What is expected: For the word "Task", state how many lines below contain it. Give no other text.

Stored items:
-*-*-
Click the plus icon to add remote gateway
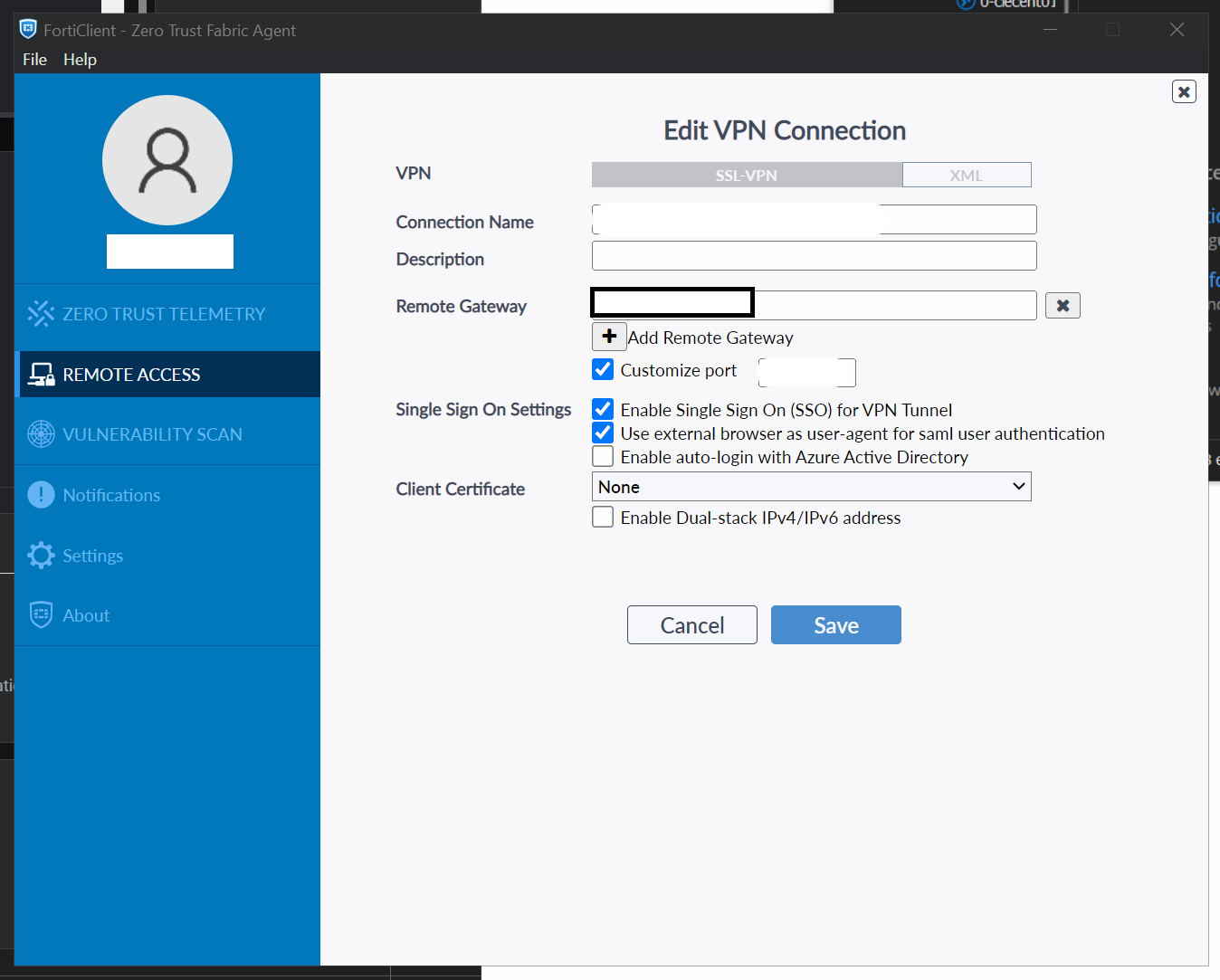The image size is (1220, 980). (609, 337)
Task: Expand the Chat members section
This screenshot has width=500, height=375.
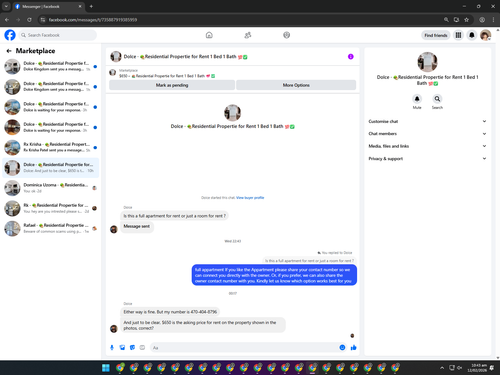Action: (427, 134)
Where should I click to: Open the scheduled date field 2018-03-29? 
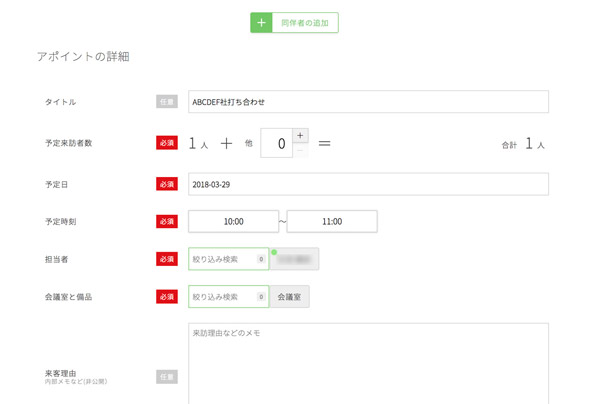tap(369, 185)
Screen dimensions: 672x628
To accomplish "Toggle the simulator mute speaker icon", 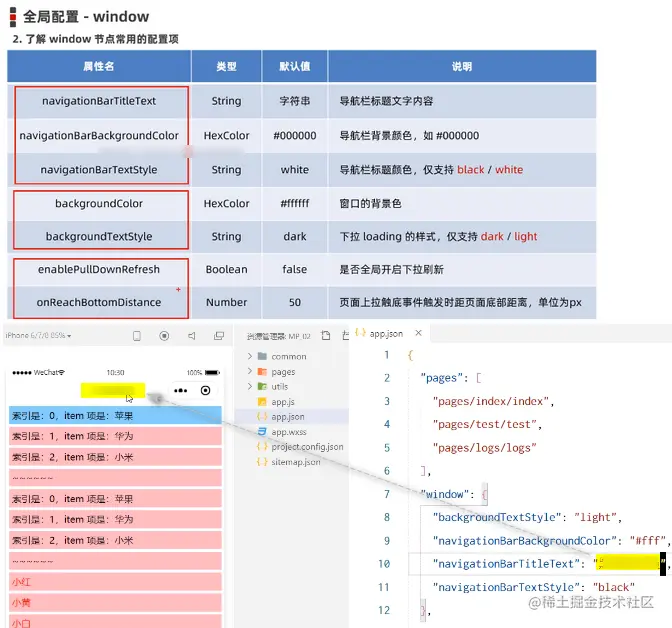I will [x=192, y=336].
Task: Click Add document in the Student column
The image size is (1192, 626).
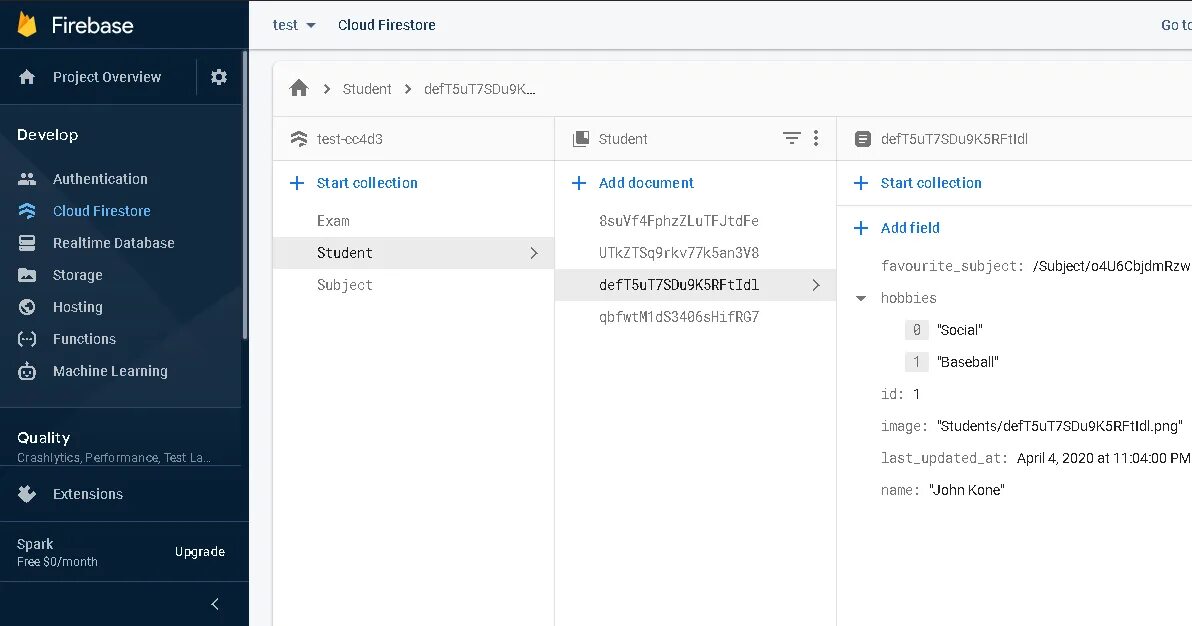Action: pos(645,183)
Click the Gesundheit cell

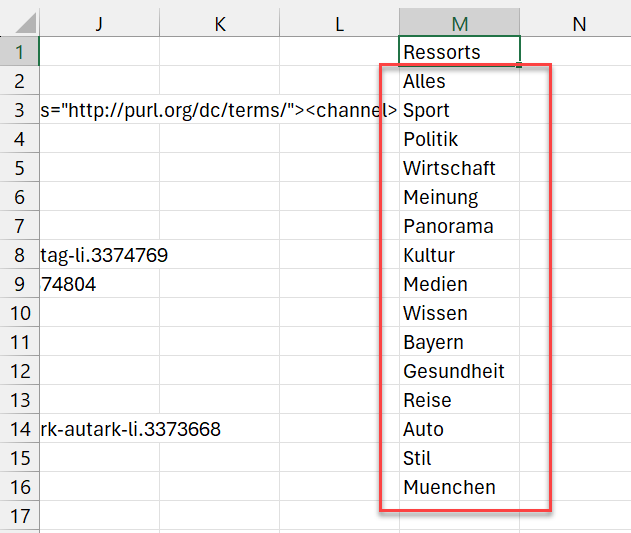click(x=459, y=371)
-*-*-
Response area: 2